Final­ly, pro­gres­sives abroad must resist a grow­ing nar­ra­tive that uses the last five years of eco­nom­ic cri­sis in Venezuela to retroac­tive­ly cast the entire chav­ista project — even social­ism itself — as an unmit­i­gat­ed fail­ure, doomed from the start. This ignores the ways that Chavez’s gov­ern­ment redis­trib­uted income and resources and ben­e­fit­ed people’s lives, down­play­ing why chav­is­mo con­tin­ues to elic­it sym­pa­thies and advanc­ing false claim that oppo­si­tion to Maduro today trans­lates into oppo­si­tion to chav­is­mo writ large. It also scrubs the record of often vio­lent and anti-demo­c­ra­t­ic oppo­si­tion, which sought to oust chav­is­mo even when Chavez’s aims were reformist rather than rad­i­cal in its ear­ly years.
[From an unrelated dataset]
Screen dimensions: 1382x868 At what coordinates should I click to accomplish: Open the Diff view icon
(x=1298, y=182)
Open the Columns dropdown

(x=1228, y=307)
There is a press­ing need, espe­cial­ly on the Left, to reck­on hon­est­ly with what went right and wrong in 20 years of chav­is­mo. We must under­stand how proven gains in pover­ty reduc­tion, health access, food secu­ri­ty and glob­al stand­ing were reversed by a host of fac­tors includ­ing over­re­liance on oil, con­cen­tra­tion of pow­er and poli­cies derid­ed even by pro­gres­sive econ­o­mists — like cur­ren­cy exchange con­trols and gaso­line sub­si­dies — that ulti­mate­ly had less to do with social­ism or anti-impe­ri­al­ism than with fuel­ing cor­rup­tion. But doing so effec­tive­ly begins by resist­ing efforts to cast this process as pre­or­dained, and instead to draw lessons — pos­i­tive and neg­a­tive — from two decades of left-wing governance.

While Maduro and his inter­na­tion­al allies con­sti­tute a bul­wark against the pre­ten­sions of the Unit­ed States and its domes­tic part­ners, pro­gres­sives abroad must embrace the crit­i­cism of those who have strug­gled often with, at oth­er times against, the gov­ern­ment of Maduro in pur­su­ing a bet­ter Venezuela. The future of a tru­ly just Venezuela hangs in the balance.

Ale­jan­dro Velas­co is an asso­ciate pro­fes­sor of Latin Amer­i­can his­to­ry at New York Uni­ver­si­ty, and author of Bar­rio Ris­ing: Urban Pop­u­lar Pol­i­tics and the Mak­ing of Mod­ern Venezuela.